オルシニ 女性がより高いレベルで仕事するためには、社会、組織、個人のバリアーを壊す必要がある。メンターシップとコーチングが重要だ。
金 会社の空気が平等なことが一番ではないか。当社は性別を理由に引け目を感じなくていいように配慮を徹底している。加えてロールモデルがいることで、女性も上を目指す雰囲気をつくっている。
オルシニ 文系卒でも学習意欲があればコーチングやオンザジョブトレーニングのスキル開発で幅が広がる。技術企業だから女性を雇えないなどの言い訳を許さないことだ。

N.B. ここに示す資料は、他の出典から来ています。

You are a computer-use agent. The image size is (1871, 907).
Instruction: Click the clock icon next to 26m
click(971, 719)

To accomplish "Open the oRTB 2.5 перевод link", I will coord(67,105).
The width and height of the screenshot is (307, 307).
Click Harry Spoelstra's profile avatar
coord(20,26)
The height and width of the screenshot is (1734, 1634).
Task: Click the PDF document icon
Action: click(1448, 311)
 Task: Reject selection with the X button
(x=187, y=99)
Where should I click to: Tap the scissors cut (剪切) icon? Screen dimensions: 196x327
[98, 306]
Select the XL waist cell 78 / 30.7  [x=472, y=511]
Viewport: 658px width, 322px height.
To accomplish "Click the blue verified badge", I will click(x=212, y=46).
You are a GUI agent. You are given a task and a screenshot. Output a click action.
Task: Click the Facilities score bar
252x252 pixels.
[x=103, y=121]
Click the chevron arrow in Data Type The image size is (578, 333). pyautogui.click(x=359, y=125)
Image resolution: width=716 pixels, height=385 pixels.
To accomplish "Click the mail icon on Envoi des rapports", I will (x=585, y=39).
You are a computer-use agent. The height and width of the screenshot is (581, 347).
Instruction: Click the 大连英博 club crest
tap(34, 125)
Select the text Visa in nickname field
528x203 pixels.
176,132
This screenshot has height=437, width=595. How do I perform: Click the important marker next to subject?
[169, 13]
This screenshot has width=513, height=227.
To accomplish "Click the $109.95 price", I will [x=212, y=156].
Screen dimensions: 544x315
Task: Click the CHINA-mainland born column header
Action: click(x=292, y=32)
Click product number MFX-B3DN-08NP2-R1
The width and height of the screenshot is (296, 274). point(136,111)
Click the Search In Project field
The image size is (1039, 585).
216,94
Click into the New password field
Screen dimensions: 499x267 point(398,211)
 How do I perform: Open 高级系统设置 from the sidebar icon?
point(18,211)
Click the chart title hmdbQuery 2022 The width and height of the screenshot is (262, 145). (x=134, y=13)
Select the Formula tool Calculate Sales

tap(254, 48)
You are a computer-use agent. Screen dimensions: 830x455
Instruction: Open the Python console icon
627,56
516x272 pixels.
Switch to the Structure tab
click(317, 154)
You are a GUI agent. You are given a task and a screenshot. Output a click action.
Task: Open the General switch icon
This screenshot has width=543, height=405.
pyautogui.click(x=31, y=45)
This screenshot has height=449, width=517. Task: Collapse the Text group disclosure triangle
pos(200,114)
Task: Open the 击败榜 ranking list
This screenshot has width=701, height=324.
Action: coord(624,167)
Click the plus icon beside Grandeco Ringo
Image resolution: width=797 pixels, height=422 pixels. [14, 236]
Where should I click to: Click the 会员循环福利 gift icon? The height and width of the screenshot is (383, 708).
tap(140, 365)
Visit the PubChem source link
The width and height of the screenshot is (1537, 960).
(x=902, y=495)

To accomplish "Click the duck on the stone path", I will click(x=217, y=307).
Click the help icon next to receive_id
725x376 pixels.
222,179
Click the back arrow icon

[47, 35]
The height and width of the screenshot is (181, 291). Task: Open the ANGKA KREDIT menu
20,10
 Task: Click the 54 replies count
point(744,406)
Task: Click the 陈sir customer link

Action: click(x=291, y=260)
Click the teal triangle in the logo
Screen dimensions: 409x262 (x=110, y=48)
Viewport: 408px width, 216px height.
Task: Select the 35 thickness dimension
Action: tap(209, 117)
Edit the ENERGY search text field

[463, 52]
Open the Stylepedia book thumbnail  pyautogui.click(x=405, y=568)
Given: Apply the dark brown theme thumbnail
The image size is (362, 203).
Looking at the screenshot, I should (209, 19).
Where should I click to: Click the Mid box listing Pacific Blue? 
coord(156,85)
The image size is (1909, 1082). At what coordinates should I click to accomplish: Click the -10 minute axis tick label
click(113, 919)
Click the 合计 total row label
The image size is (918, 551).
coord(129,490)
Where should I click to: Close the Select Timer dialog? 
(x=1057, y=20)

大脇 環境に優しい製品は作る人にも優しい製品であり女性活躍の場の創出につながった。豊橋工場では女性中心に製造ラインを立ち上げようとしている。明るく清潔感があり、まもなく稼働する。
オルシニ コミュニティーも重要。当社ではスウェーデンで1993年に女性社員のコミュニティーが生まれ成果が出て世界に展開している。
大脇 会社全体で意識を変えていくためには、拠点間の横のつながりとトップダウンをミックスすると効果的だ。
オルシニ 国籍や言語などの多様性で成功してきたが性別も同じだ。CEOになるつもりで頑張ってほしい。
金 女性だから、男性だから、日本人だから、外国人だからと、できない、やらない理由を探さずに、可能性にチャレンジしてほしい。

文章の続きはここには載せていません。